Return every line of the listing below, unchanged, from its first line to the line holding "Select BSIT - Platform Technologies class", that line included.
[Material supplied — start]
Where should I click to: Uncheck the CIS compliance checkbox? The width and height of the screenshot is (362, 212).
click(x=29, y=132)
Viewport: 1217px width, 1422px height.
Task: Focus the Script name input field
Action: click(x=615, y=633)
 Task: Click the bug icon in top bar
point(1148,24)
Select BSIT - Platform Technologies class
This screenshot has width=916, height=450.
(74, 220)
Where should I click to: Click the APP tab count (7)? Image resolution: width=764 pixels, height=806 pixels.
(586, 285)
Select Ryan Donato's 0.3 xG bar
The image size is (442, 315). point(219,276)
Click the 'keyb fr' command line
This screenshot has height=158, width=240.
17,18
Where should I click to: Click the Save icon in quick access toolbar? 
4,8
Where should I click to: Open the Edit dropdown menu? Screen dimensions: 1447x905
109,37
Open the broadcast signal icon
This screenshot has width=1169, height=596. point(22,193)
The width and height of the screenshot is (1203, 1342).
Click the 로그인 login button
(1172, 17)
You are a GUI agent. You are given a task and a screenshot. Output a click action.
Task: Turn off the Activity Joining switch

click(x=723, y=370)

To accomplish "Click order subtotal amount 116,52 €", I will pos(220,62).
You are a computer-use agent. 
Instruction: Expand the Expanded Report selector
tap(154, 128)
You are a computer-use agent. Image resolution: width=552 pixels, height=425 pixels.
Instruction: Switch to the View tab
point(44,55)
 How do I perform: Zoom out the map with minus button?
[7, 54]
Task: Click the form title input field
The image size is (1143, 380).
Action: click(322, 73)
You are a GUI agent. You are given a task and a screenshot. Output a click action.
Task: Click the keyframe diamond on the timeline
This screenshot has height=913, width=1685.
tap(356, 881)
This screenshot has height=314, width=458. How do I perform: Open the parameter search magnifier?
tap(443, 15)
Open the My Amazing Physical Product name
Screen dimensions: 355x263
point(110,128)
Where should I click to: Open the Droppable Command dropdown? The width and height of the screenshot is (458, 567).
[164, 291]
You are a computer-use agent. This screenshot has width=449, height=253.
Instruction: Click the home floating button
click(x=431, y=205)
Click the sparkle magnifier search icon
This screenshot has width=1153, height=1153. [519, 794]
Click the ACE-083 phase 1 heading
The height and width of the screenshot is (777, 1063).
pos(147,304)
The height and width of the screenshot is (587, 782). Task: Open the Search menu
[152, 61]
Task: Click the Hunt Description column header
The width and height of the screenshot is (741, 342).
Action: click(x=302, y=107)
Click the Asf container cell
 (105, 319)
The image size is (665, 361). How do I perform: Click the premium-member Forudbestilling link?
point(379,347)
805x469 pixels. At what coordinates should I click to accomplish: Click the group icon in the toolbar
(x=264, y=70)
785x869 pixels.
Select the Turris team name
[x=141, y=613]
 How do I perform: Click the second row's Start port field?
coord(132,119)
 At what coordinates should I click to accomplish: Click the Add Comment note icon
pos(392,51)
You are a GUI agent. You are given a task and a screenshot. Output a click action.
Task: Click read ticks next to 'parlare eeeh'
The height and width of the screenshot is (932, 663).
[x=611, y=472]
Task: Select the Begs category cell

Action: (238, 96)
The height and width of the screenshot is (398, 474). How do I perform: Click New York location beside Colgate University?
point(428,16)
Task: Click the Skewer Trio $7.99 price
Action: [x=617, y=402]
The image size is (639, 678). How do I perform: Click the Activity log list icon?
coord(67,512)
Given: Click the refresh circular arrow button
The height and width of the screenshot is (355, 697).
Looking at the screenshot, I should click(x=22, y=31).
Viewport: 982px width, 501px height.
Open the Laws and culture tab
[Material supplied — finish]
Solution ▸
Where should I click to: Uncheck the CIS compliance checkbox? The width and height of the screenshot is (362, 212).
click(x=29, y=132)
Viewport: 1217px width, 1422px height.
Task: Focus the Script name input field
Action: click(x=615, y=633)
 Task: Click the bug icon in top bar
point(1148,24)
Select BSIT - Platform Technologies class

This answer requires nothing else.